#### PROVIDED RECORDS
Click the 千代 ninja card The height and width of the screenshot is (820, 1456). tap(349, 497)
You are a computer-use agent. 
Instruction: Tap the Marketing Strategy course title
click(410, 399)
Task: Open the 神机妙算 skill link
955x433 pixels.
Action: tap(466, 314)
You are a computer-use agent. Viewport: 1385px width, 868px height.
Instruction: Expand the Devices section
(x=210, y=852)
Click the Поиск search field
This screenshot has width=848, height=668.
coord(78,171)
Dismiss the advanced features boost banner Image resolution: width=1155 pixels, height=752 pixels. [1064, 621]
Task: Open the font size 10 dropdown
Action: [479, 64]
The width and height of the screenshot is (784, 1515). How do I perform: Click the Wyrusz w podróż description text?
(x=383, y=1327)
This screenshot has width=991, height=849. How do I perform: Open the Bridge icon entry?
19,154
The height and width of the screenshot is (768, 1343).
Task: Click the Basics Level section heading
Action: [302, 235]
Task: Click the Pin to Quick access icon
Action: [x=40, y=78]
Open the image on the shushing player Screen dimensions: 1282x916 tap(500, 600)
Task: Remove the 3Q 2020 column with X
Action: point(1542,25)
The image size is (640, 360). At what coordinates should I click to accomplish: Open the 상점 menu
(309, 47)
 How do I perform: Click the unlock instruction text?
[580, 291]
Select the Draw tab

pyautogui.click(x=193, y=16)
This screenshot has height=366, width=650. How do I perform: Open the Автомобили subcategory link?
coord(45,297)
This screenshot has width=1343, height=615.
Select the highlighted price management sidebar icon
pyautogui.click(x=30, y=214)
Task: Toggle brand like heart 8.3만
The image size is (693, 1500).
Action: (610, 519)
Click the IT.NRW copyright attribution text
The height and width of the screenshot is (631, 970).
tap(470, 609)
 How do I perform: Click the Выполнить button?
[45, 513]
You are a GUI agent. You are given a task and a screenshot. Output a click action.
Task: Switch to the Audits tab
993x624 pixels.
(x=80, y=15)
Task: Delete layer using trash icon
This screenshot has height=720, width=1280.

#### EXERCISE DIRECTIONS
Return the lines from the one containing "Task: Switch to the Audits tab" through the last line of the records. Include both ends and nothing else.

#### ANSWER TO THE EXERCISE
Task: Switch to the Audits tab
993x624 pixels.
(x=80, y=15)
Task: Delete layer using trash icon
This screenshot has height=720, width=1280.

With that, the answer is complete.